Tuesday, December 29, 2015

Crowdfunding - Some thoughts

Crowdfunding has morphed into many forms. Many crowdfunding initiatives have charitable or socio-political objectives. Such types of crowdfunding are not the focus here. It is the "investment-based crowdfunding" exercises that I wish to examine. 

Malaysia is one of the jurisdictions that has established investment guidelines on crowdfunding. As such, the current swirls of discussion on the matter of crowdfunding is highly relevant. 


We have always maintained that Malaysia still needs a large degree of Merit-Based Regulations (MBR) largely due to the rustic mindset of many investors.

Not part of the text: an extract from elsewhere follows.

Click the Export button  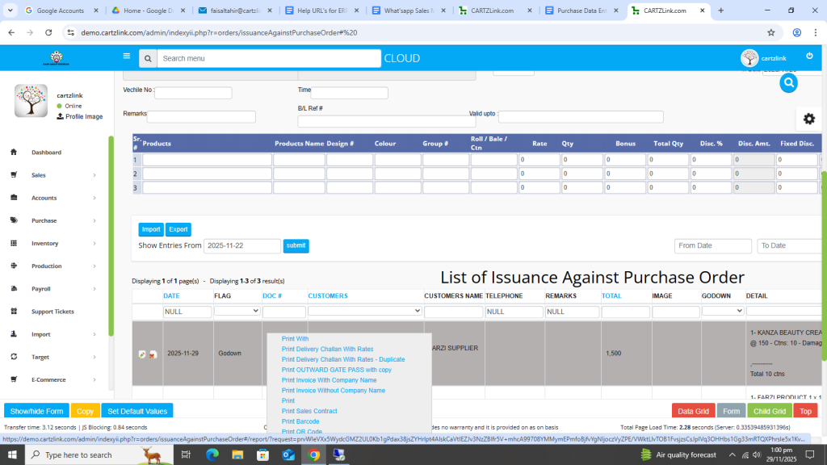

The retail investor is still indolent and very susceptible to market noise. 

That is why Malaysia's regulators need to maintain guidelines and regulations that require regulatory scrutiny and some degree of regulatory prescription. 

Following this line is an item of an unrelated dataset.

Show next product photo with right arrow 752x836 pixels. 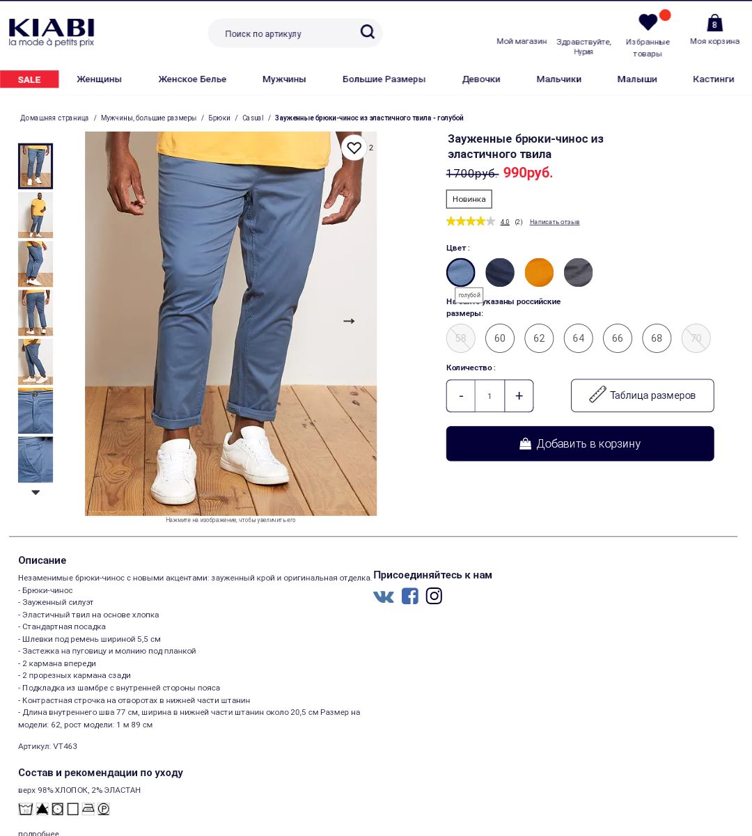coord(349,321)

HKex has an excellent paper that critically examines DBR versus MBR and there is, therefore, no need for me to delve too much into it. Read the paper here if you are interested to understand these policy principles in greater detail. 

In the past decade we have witnessed the Securities Commission (SC) make attempts to institute the Disclosure-Based Regime (DBR). Officially, the SC has shifted from the MBR to the DBR as stated in a guidance note here

But, with everything said and done, we have IOSCO reminding regulators and investors alike that while DBR still holds as the prevailing principle, I would submit that there is clearly a need for some degree of MBR-type prescription especially when the IOSCO has flagged the ever-present issue of "information asymmetry" which may be loosely defined as- 

A situation in which one party in a transaction has more or superior information compared to another. This often happens in transactions where the seller knows more than the buyer, although the reverse can happen as well. Sourced here

 IOSCO's timely survey findings on Crowdfunding 

Here are excerpts of what IOSCO's report says-The goal (of the report) is to achieve a balance between promoting crowdfunding and ensuring investor protection and market integrity. Some of the regulatory measures described in the Crowdfunding Report include- 

The goal (of the report) is to achieve a balance between promoting crowdfunding and ensuring investor protection and market integrity. Some of the regulatory measures described in the Crowdfunding Report include-

• Customizing entry, registration, or licensing requirements;
• Setting disclosure requirements for issuers and funding portals;
• Limiting the services that may be provided by crowdfunding platforms;
• Requiring the appointment of a third party custodian to hold investor assets;
• Imposing measures to favour the channeling of resources into local businesses;
• Addressing crossborder issues.

The report also seeks to raise investors’ understanding of crowdfunding, e.g., that crowdfunding may differ from investing in more traditional securities products. In addition to take note of risks common in traditional finance such as conflicts of risks, data protection and fraud, it suggests that investors pay attention to certain key aspects, including-
  • Information asymmetry: Risk of default or high failures is often associated with start- up businesses. The risk of fraud may be high in case of internet offers. Investors should review disclosure and education materials to further their understanding of the essential features and main risks of the crowdfunding offer and see if third party custodians are being used.
  • Platform failure: There is risk of platform failure for crowdfunding portals. Portals should be evaluated based on their credibility and soundness, including if it has the proper IT systems, back-up facilities and procedures to ensure continued service.
  • Investing limits: Investors should consider if the investment amount is appropriate for their net worth.
  • Rescission, cancellation: Investors should be informed of and understand the investment terms including cancellation or rescission rights.
  • Illiquidity: As restrictions could be put on the resale of crowdfunding securities, investors should pay attention on warnings and information regarding liquidity and the availability of secondary market.
  • Suitability: Investors should consider that a crowdfunding offer may not be suitable and consistent with their investment objectives and risk profile.